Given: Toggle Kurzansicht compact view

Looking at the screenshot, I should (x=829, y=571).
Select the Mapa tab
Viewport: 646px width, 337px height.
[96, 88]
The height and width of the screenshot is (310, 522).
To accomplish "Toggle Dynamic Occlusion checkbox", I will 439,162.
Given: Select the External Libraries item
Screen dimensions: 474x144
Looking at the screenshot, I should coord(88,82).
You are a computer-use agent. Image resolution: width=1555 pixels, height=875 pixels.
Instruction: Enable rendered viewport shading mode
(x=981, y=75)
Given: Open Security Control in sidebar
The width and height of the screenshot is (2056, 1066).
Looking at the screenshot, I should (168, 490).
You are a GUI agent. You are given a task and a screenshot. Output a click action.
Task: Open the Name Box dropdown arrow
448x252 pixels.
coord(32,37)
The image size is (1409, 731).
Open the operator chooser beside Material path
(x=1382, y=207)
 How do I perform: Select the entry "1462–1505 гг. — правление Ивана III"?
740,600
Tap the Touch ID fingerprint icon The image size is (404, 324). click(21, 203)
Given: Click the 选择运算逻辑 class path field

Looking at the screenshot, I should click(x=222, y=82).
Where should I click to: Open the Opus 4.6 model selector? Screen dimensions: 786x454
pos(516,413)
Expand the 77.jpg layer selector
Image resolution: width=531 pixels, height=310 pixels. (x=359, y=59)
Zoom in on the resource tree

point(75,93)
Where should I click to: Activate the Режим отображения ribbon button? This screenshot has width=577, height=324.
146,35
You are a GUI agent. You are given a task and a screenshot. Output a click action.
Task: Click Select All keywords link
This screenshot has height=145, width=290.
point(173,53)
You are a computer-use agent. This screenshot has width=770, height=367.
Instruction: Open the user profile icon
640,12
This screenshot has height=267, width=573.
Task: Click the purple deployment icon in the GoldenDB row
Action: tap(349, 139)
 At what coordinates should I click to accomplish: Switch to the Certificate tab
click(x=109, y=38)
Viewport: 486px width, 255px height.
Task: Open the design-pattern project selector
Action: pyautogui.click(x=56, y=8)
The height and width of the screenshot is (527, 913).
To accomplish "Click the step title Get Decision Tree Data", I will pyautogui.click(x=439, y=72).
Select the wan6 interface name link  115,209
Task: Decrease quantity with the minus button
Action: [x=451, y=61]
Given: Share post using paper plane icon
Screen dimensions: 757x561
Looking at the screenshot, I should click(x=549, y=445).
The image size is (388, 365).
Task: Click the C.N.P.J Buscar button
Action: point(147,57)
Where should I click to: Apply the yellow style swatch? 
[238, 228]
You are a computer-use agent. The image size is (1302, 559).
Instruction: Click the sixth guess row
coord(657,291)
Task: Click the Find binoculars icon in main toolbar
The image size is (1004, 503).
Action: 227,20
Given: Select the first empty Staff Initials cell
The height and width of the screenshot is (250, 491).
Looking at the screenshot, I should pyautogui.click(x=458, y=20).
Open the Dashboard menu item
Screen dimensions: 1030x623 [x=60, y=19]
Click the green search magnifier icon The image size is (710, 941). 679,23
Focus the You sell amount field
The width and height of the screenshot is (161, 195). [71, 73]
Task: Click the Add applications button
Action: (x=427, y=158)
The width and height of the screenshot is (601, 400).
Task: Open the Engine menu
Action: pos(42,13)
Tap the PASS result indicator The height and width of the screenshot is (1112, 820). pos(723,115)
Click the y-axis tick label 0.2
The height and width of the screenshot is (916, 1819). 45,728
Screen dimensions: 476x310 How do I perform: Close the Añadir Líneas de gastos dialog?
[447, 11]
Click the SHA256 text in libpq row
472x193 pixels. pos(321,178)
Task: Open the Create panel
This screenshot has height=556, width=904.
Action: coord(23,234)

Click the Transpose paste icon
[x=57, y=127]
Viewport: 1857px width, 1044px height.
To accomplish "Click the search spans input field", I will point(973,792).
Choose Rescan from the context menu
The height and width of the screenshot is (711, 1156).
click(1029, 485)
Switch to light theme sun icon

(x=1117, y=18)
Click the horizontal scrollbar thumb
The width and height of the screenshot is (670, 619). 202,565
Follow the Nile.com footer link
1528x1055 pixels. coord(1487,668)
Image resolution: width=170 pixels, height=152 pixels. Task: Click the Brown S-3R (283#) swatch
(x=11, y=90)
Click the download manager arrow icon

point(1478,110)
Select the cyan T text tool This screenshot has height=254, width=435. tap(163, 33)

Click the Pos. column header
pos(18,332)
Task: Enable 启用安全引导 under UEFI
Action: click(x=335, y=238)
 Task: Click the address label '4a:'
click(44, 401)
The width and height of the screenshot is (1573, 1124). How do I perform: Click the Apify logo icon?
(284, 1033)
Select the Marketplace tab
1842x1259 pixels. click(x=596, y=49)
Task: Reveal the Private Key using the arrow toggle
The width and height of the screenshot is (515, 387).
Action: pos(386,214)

— To be done —
Can you rewrite all of the data above with "GUI agent" swapped for "interface agent" and everything else left unchanged?

— Result —
Given: Toggle Kurzansicht compact view

Looking at the screenshot, I should (x=829, y=571).
Select the Mapa tab
Viewport: 646px width, 337px height.
[96, 88]
The height and width of the screenshot is (310, 522).
To accomplish "Toggle Dynamic Occlusion checkbox", I will 439,162.
Given: Select the External Libraries item
Screen dimensions: 474x144
Looking at the screenshot, I should coord(88,82).
You are a computer-use agent. Image resolution: width=1555 pixels, height=875 pixels.
Instruction: Enable rendered viewport shading mode
(x=981, y=75)
Given: Open Security Control in sidebar
The width and height of the screenshot is (2056, 1066).
Looking at the screenshot, I should (168, 490).
You are a interface agent. You are given a task and a screenshot. Output a click action.
Task: Open the Name Box dropdown arrow
448x252 pixels.
coord(32,37)
The image size is (1409, 731).
Open the operator chooser beside Material path
(x=1382, y=207)
 How do I perform: Select the entry "1462–1505 гг. — правление Ивана III"?
740,600
Tap the Touch ID fingerprint icon The image size is (404, 324). click(21, 203)
Given: Click the 选择运算逻辑 class path field

Looking at the screenshot, I should click(x=222, y=82).
Where should I click to: Open the Opus 4.6 model selector? Screen dimensions: 786x454
pos(516,413)
Expand the 77.jpg layer selector
Image resolution: width=531 pixels, height=310 pixels. (x=359, y=59)
Zoom in on the resource tree

point(75,93)
Where should I click to: Activate the Режим отображения ribbon button? This screenshot has width=577, height=324.
146,35
You are a interface agent. You are given a task and a screenshot. Output a click action.
Task: Click Select All keywords link
This screenshot has height=145, width=290.
point(173,53)
You are a computer-use agent. This screenshot has width=770, height=367.
Instruction: Open the user profile icon
640,12
This screenshot has height=267, width=573.
Task: Click the purple deployment icon in the GoldenDB row
Action: tap(349, 139)
 At what coordinates should I click to accomplish: Switch to the Certificate tab
click(x=109, y=38)
Viewport: 486px width, 255px height.
Task: Open the design-pattern project selector
Action: pyautogui.click(x=56, y=8)
The height and width of the screenshot is (527, 913).
To accomplish "Click the step title Get Decision Tree Data", I will pyautogui.click(x=439, y=72).
Select the wan6 interface name link  115,209
Task: Decrease quantity with the minus button
Action: [x=451, y=61]
Given: Share post using paper plane icon
Screen dimensions: 757x561
Looking at the screenshot, I should click(x=549, y=445).
The image size is (388, 365).
Task: Click the C.N.P.J Buscar button
Action: point(147,57)
Where should I click to: Apply the yellow style swatch? 
[238, 228]
You are a computer-use agent. The image size is (1302, 559).
Instruction: Click the sixth guess row
coord(657,291)
Task: Click the Find binoculars icon in main toolbar
The image size is (1004, 503).
Action: 227,20
Given: Select the first empty Staff Initials cell
The height and width of the screenshot is (250, 491).
Looking at the screenshot, I should pyautogui.click(x=458, y=20).
Open the Dashboard menu item
Screen dimensions: 1030x623 [x=60, y=19]
Click the green search magnifier icon The image size is (710, 941). 679,23
Focus the You sell amount field
The width and height of the screenshot is (161, 195). [71, 73]
Task: Click the Add applications button
Action: (x=427, y=158)
The width and height of the screenshot is (601, 400).
Task: Open the Engine menu
Action: pos(42,13)
Tap the PASS result indicator The height and width of the screenshot is (1112, 820). pos(723,115)
Click the y-axis tick label 0.2
The height and width of the screenshot is (916, 1819). 45,728
Screen dimensions: 476x310 How do I perform: Close the Añadir Líneas de gastos dialog?
[447, 11]
Click the SHA256 text in libpq row
472x193 pixels. pos(321,178)
Task: Open the Create panel
This screenshot has height=556, width=904.
Action: coord(23,234)

Click the Transpose paste icon
[x=57, y=127]
Viewport: 1857px width, 1044px height.
To accomplish "Click the search spans input field", I will point(973,792).
Choose Rescan from the context menu
The height and width of the screenshot is (711, 1156).
click(1029, 485)
Switch to light theme sun icon

(x=1117, y=18)
Click the horizontal scrollbar thumb
The width and height of the screenshot is (670, 619). 202,565
Follow the Nile.com footer link
1528x1055 pixels. coord(1487,668)
Image resolution: width=170 pixels, height=152 pixels. Task: Click the Brown S-3R (283#) swatch
(x=11, y=90)
Click the download manager arrow icon

point(1478,110)
Select the cyan T text tool This screenshot has height=254, width=435. tap(163, 33)

Click the Pos. column header
pos(18,332)
Task: Enable 启用安全引导 under UEFI
Action: click(x=335, y=238)
 Task: Click the address label '4a:'
click(44, 401)
The width and height of the screenshot is (1573, 1124). How do I perform: Click the Apify logo icon?
(284, 1033)
Select the Marketplace tab
1842x1259 pixels. click(x=596, y=49)
Task: Reveal the Private Key using the arrow toggle
The width and height of the screenshot is (515, 387).
Action: pos(386,214)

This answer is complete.